Afbeelding

Vervolg van de voorpagina: PM-leerlingen denken na over technologische ontwikkelingen

Volgens Lensen is robotisering een maatschappelijke noodzaak. “We gaan naar een periode met een kleinere werkende generatie. Maar we leven wel in een mondiale 24-uurs-economie. Er is dus hulp nodig om elkaar van dienst te kunnen zijn. Trouwens, nu al zijn er tekorten aan medewerkers, bijvoorbeeld in de zorg en in het onderwijs. Het is fijn als er dan technologische ondersteuning is. En dat geldt ook voor zwaar werk.”

Een filmpje van het magazijn van Alibaba, maakte duidelijk dat er 70 procent minder mensen nodig zijn als robots het werk overnemen. Robots kunnen bovendien zonder problemen 500 kilo dragen en zijn super precies. Daarom kunnen ze ook heel nauwkeurig een medische operatie uitvoeren, met minder kans op complicaties. Beroepen als magazijnmedewerker, vakkenvuller, ober en chauffeur zouden op den duur kunnen verdwijnen, luidde de verwachting van de leerlingen.

* Wat je doet
Beantwoord deze vragen met gegevens uit de tekst over robotisering.
1. In welke twee sectoren zijn er volgens Lensen nu al tekorten aan medewerkers?
2. Hoeveel procent minder mensen zijn volgens het filmpje van het magazijn van Alibaba nodig als robots het werk overnemen?
3. Hoeveel kilo kunnen robots zonder problemen dragen?
De vermeldingen hierna vormen los materiaal, apart van de tekst over robotisering.

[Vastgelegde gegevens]
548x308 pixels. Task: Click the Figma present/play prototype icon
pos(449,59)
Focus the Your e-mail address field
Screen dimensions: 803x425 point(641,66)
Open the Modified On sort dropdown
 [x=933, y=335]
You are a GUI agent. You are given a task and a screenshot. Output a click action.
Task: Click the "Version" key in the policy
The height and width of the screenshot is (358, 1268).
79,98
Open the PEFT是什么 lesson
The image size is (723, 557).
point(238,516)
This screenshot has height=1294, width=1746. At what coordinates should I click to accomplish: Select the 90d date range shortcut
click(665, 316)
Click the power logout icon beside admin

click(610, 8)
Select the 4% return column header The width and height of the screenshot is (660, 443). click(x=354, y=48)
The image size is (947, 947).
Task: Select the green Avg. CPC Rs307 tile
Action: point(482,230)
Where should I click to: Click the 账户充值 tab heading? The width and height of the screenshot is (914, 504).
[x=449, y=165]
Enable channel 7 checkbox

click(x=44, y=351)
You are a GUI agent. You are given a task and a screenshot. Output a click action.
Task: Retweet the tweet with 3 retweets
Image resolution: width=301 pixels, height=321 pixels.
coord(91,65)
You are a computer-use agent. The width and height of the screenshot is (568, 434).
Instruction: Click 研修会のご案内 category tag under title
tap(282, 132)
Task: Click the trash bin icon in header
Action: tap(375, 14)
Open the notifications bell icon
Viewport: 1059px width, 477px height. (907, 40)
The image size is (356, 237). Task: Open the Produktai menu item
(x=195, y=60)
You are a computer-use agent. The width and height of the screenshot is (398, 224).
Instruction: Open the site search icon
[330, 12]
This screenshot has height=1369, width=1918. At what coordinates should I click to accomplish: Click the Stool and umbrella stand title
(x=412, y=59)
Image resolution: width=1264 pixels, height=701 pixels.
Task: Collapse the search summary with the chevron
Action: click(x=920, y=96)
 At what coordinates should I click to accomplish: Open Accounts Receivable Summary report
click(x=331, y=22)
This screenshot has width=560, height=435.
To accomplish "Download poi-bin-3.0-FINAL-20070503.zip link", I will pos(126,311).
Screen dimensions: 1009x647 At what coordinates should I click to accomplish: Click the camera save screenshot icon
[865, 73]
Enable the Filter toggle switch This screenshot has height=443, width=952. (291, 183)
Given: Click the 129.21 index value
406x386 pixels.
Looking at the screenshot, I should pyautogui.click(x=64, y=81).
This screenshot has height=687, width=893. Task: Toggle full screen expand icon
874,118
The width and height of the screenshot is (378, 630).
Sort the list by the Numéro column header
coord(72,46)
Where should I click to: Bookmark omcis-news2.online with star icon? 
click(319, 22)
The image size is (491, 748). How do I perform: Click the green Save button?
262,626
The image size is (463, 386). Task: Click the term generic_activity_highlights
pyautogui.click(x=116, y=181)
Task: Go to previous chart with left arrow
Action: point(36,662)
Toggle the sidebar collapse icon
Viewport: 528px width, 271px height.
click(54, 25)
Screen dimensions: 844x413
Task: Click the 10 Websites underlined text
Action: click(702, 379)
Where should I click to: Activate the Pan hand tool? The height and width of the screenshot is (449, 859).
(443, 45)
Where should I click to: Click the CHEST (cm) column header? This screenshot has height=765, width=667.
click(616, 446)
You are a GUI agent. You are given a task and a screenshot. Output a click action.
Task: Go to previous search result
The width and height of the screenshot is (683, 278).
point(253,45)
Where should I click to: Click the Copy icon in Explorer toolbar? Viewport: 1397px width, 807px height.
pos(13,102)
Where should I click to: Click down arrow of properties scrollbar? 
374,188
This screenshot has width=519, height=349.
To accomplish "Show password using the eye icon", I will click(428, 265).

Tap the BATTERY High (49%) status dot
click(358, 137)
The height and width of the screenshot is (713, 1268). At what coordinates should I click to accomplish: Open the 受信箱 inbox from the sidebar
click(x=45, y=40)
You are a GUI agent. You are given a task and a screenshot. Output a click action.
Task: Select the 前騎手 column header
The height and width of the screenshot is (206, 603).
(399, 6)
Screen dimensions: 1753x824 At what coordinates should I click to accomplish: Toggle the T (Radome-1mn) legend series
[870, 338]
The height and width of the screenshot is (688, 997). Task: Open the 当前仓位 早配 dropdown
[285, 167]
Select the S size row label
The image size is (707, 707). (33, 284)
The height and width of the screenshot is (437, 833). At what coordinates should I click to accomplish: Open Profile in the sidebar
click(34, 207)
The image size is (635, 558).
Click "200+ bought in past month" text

* Uitgewerkte opdracht
1. In de zorg en in het onderwijs.
2. 70 procent.
3. 500 kilo.